ROBERTO L. BLANCO VALDÉS

12 jul 2000 . Actualizado a las 07:00 h.

Lo extraño no es que en este país algún españolista eche de cuando en vez los pies por alto y diga cosas que ofenden al nacionalismo periférico: lo sorprendente es que el nacionalismo español sea un fenómeno político casi marginal. Lo increíble para cualquiera que conozca nuestra evolución en las dos últimas décadas no es que exista una preocupación por reforzar culturalmente la cohesión territorial, sino que tal preocupación no se haya manifestado mucho antes y con cierta virulencia frente a los que están persuadidos de que la misma expresa sólo una patología intolerable. ¿Cómo entender que el que era hace apenas veinte años uno de los Estados más centralizados y autárquicos de Europa occidental haya pasado, sin ruido apenas del rancio y castizo españolismo, a convertirse en la más descentralizada y proeuropea democracia de todo el continente? ¿O es que no resulta milagroso el conformismo con que han asumido el descomunal traspaso de competencias por arriba y por abajo los millones de españoles que están convencidos de que España es una nación y de que tal convencimiento no resulta el fruto vergonzoso de una deformación inconfesable? Pues sí, es milagroso.
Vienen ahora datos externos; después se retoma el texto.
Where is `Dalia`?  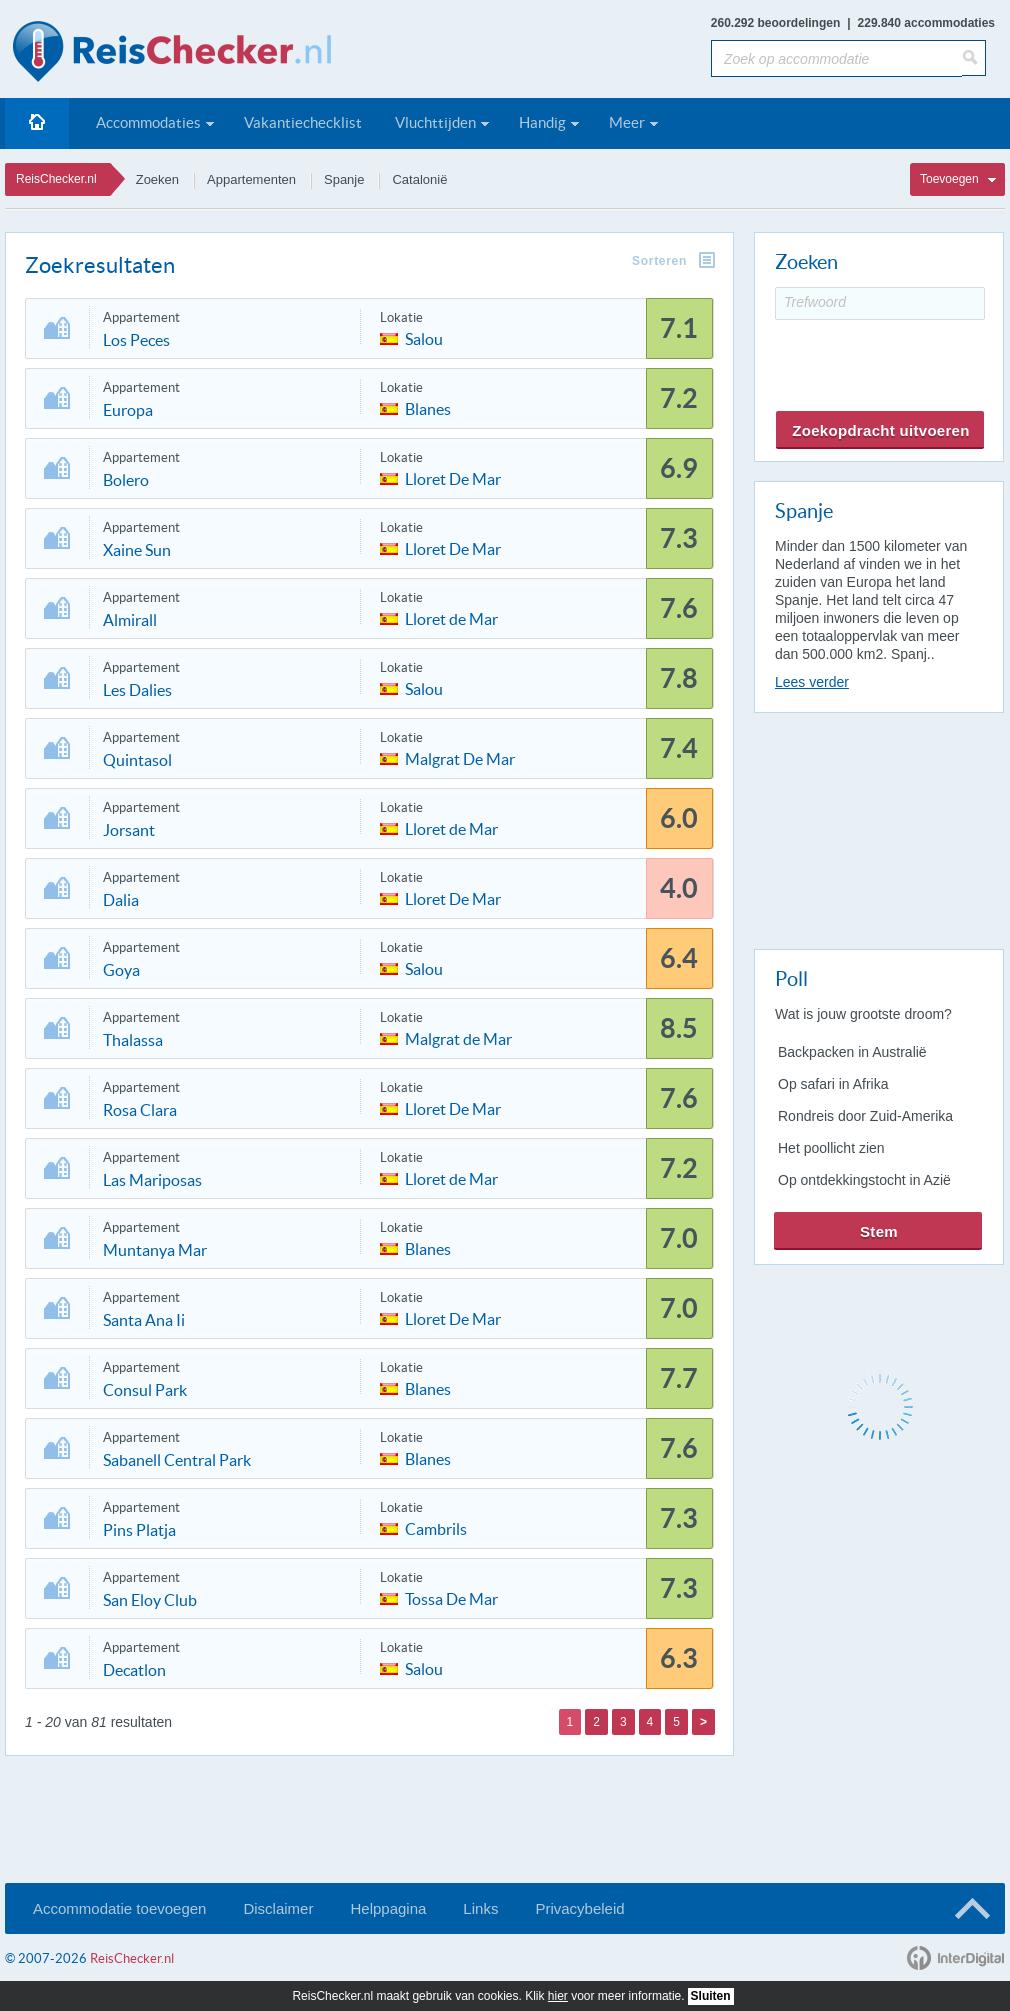
Dalia is located at coordinates (121, 900). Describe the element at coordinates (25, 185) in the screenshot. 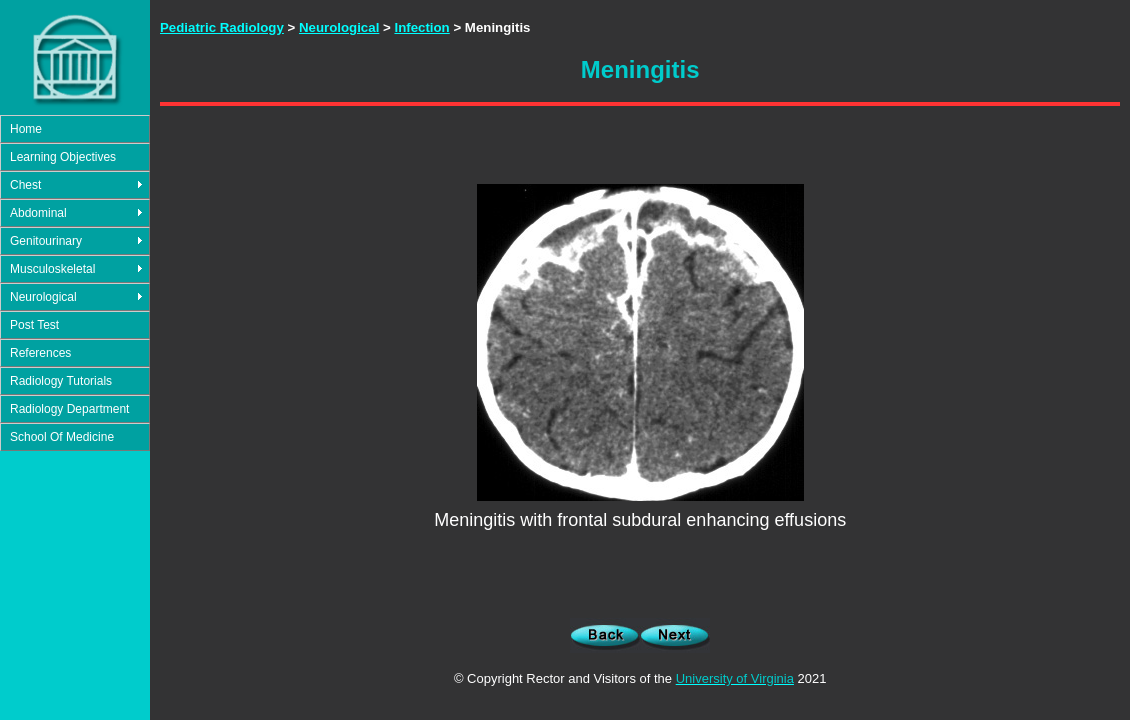

I see `Chest` at that location.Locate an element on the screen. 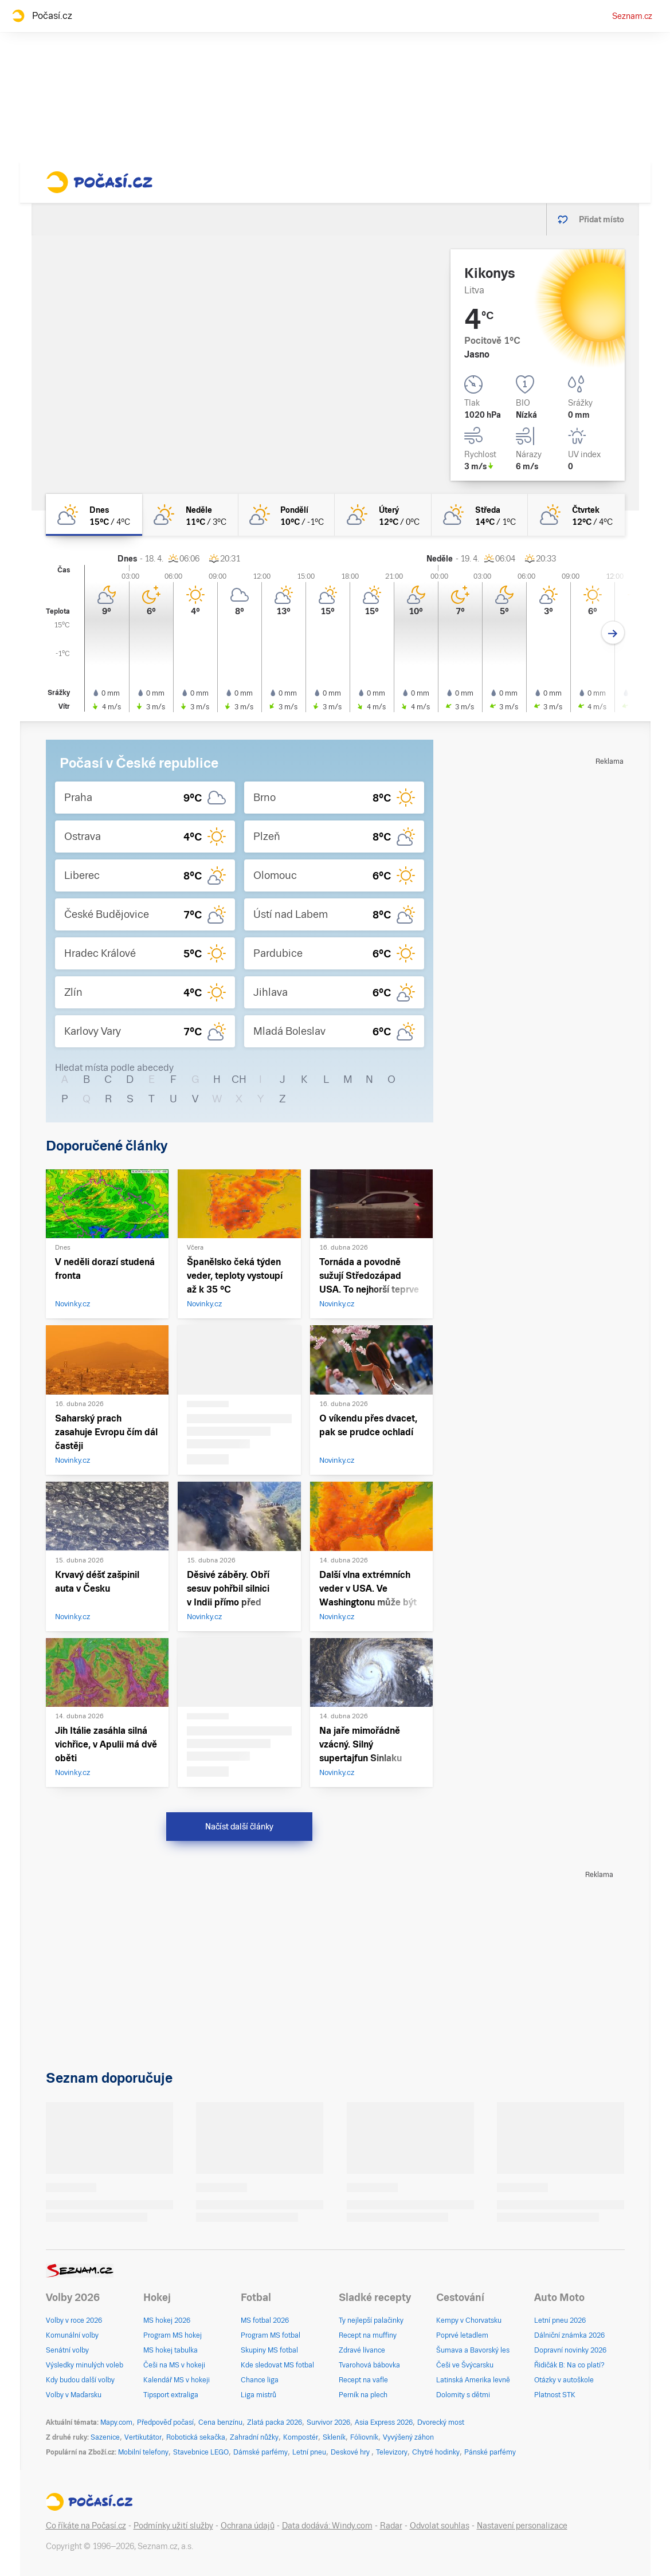 This screenshot has height=2576, width=670. Předpověď počasí is located at coordinates (165, 2422).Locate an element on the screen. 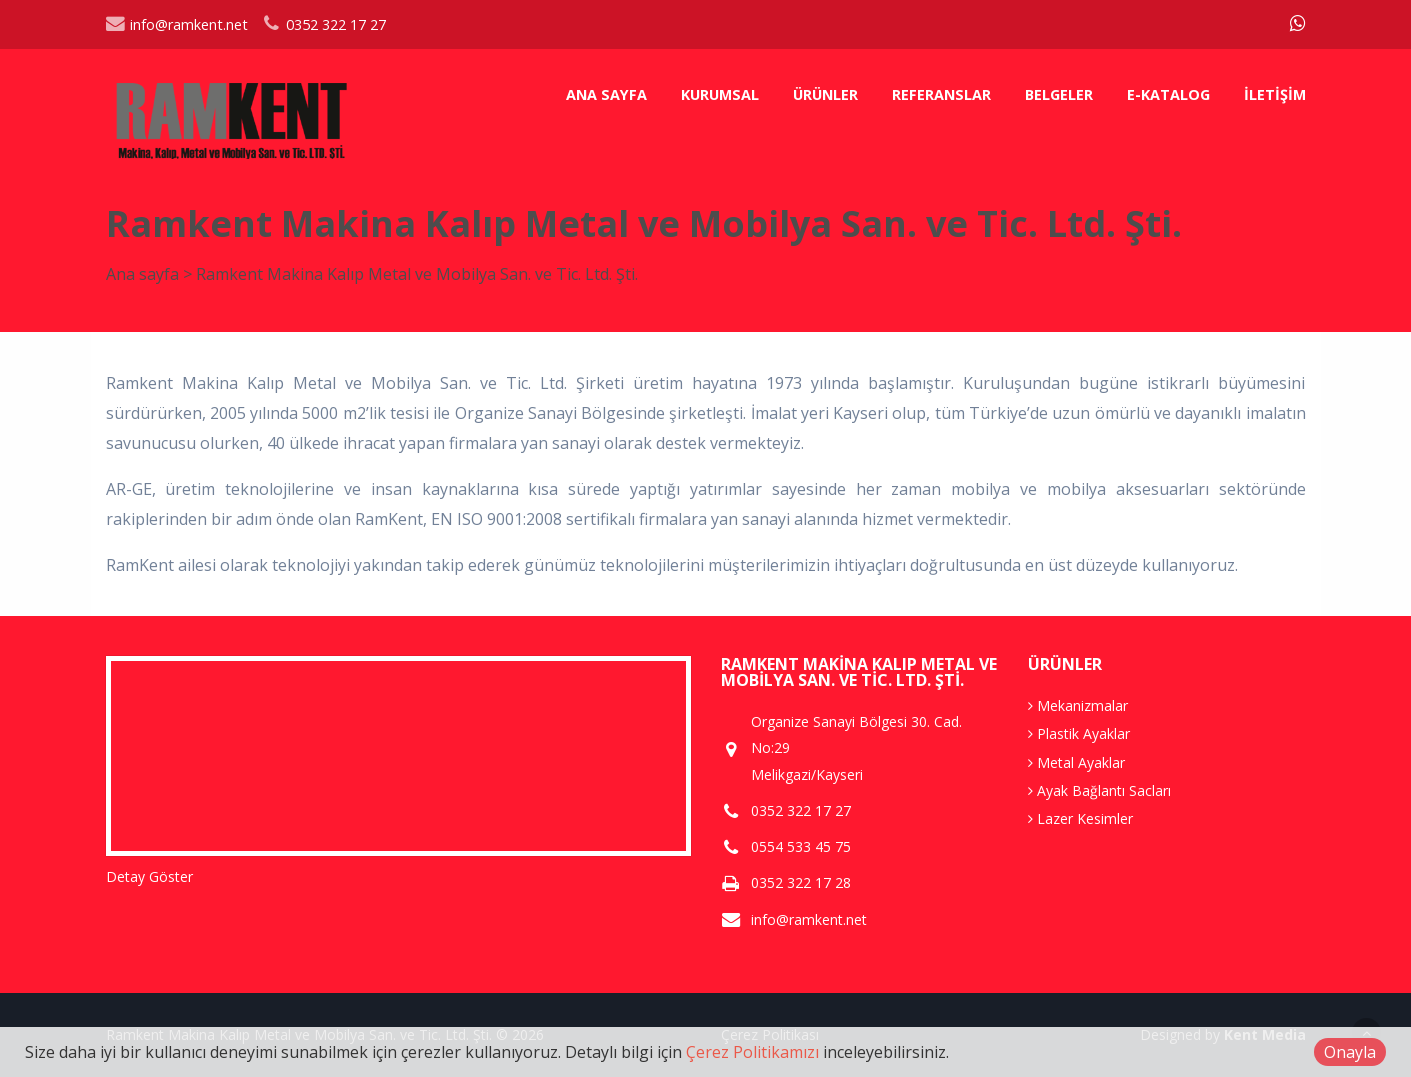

Tanto que ese conformismo _el de los que han aceptado sin chistar que se les diga que hablan en su tierra una lengua que no es propia, mientras se da al bable su Academia o el silbo canario se hace asignatura_ es sólo explicable como el fruto de una historia desgraciada: la de un nacionalismo español siempre vinculado al militarismo, a la carcuncia clerical y a la exclusión autoritaria, en una palabra a lo más reaccionario del credo antiliberal y antidemocrático. Esa y no otra es la razón de que una reunión como la mantenida por el Partido Popular en San Millán de la Cogolla pueda ser considerada todavía un desafío por los dirigentes de CiU, del BNG o del PNV sin que se les caiga la cara de vergüenza. Harían mal, en todo caso, el Gobierno y su partido en agitar ahora sin tino una bandera que sólo serviría para dar aire a las que los nacionalistas han debido poner a media asta tras su debacle política en las últimas elecciones generales. Dicho lo cual, no puede no decirse, al mismo tiempo, que oír a nuestros conspicuos nacionalistas periféricos llamar nacionalistas a quienes han firmado la Declaración en defensa de las humanidades es tan hilarante como oír a un ludópata acusar de tahúr a quien juega ocasionalmente al dominó.